Okay, well, since you asked...
One problem with your definition is that it's far too broad. Any computer program can be described as some memory plus some algorithms.
There are two quite different approaches to AI; although recent work has combined them, it's clarifying to think about them separately.
The one that was pretty universally followed by AI researchers back in the late '60s, when I was an undergrad hanging out at the MIT AI Lab, is symbolic AI. This approach uses some formal reasoning system, such as first order predicate logic, along with a set of domain-specific facts, such as the rules of chess, to reach conclusions. If you've solved logic puzzles, the kind where they give you a bunch of bizarre facts, such as "Mr. Jones lives next door to the saxophone player," and then asks a question, such as "who lives in the yellow house," those are similar in spirit. Logic puzzles are simpler than real AI problems, because they're based on a (small) finite universe, so they can be solved using only propositional logic, much easier than predicate logic. But they are, mutatis mutandis, examples of symbolic reasoning.
The one that's much more popular today is statistical AI, also known as machine learning or neural networks. Here the idea is to try to simulate the way neurons work together in human brains. Neurons -- each individual neuron -- have no notion of ideas or symbols or logic or reasoning. What they have are interconnections, and a mechanism to increase or decrease the extent to which one neuron influences the activity of the next neuron along a path. (Many neurons provide input to each particular neuron.) So instead of installing facts in the program's memory, you train it to recognize some feature -- does a person have red hair, let's say -- by giving it lots of examples that do have red hair and lots of examples that don't. (Ironically, when some web site doesn't believe you're human and asks you to click all the pictures that have traffic lights, or whatever, they are asking you to simulate a statistical AI program.)
The advantage of symbolic AI is that you always know why the program does whatever it does, because it can keep track of the reasoning rules it uses. The disadvantage is that people don't necessarily know how they figure things out. There was a great early experiment about how people learn to fly airplanes, back when the airplanes weren't mostly run by computers. So the pilot would sit down in front of an array of hundreds of switches and lights and meters and knobs. Nobody could learn to look at all those things at once, and so pilots were (still are, I'd guess, for all but the most advanced planes) taught to look at particular meters and lights, in a particular order, to figure out what to do next. The flight instructors swore that experienced pilots use that same sequence of steps when they fly. So the experimenters had the flight instructors pilot the airplane with eye trackers installed in the cockpit, and they learned that what the instructors themselves actually do when flying is nothing like what they believed they do! This sort of unconsciousness of process makes it hard to tell a symbolic AI system what to do.

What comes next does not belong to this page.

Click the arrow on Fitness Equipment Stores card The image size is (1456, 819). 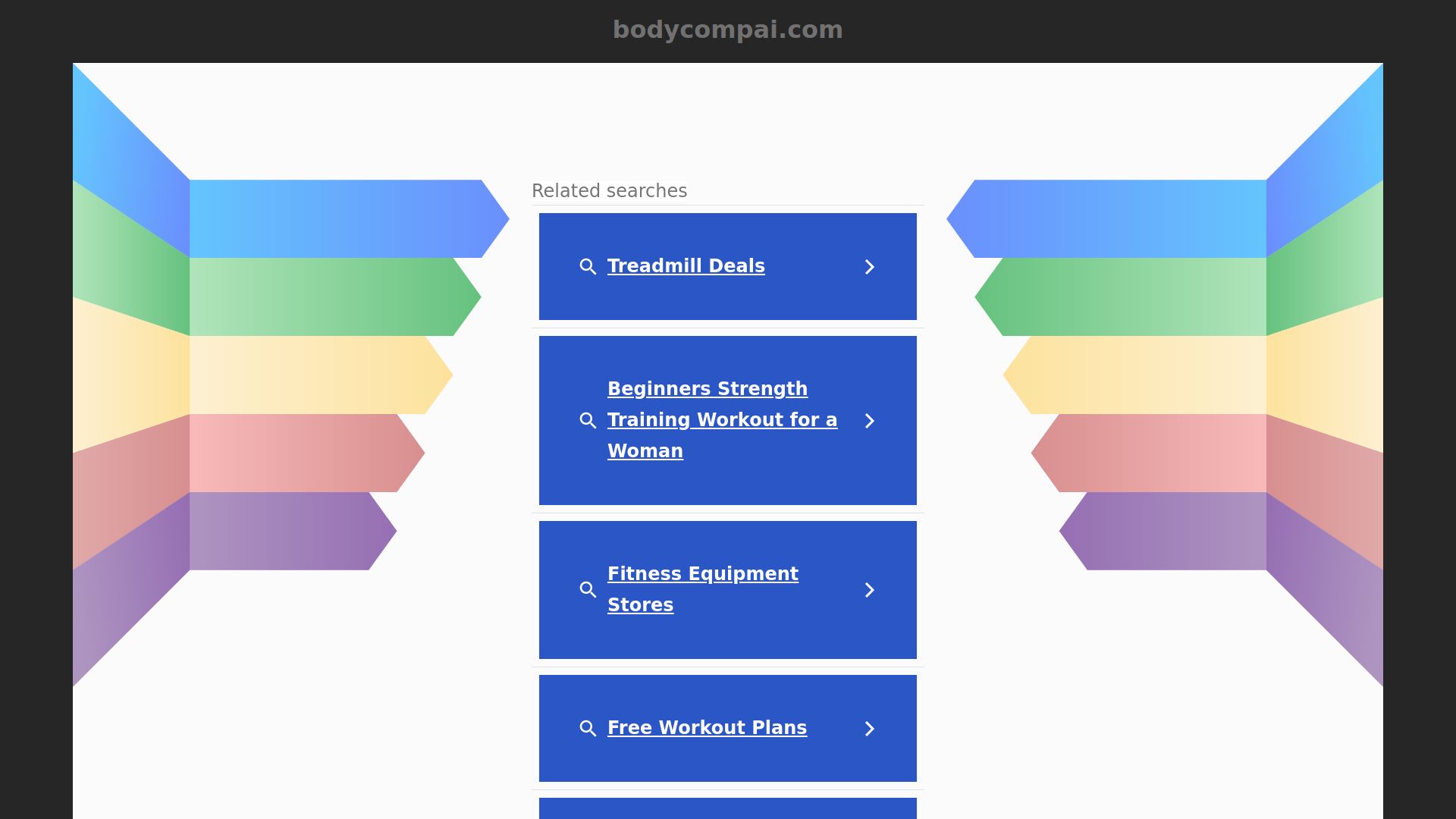870,590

The advantage of statistical AI is that you don't have to understand a process yourself in order to train a neural net; you only have to know what counts as a successful outcome and what counts as unsuccessful. The disadvantage is that the programmer has no idea how the program reaches any particular conclusion; it isn't following rules of logic, so there's no log of its logical steps. This means that the AI is very susceptible to bad data. One famous example is that when Google first started running self-driving cars around Palo Alto (with a human driver at the wheel ready to take over when necessary), they found that it tended to try to run over Black pedestrians. This wasn't because of racism on the part of the programmers; it was because the training data, a bunch of street photos, didn't happen to include Black pedestrians, so the car's AI literally didn't recognize them as human pedestrians. (This problem was quickly fixed by expanding the training data.)
So, yeah, this still leaves out a lot, namely the mathematics behind training a neural net, and the mathematics behind logical reasoning.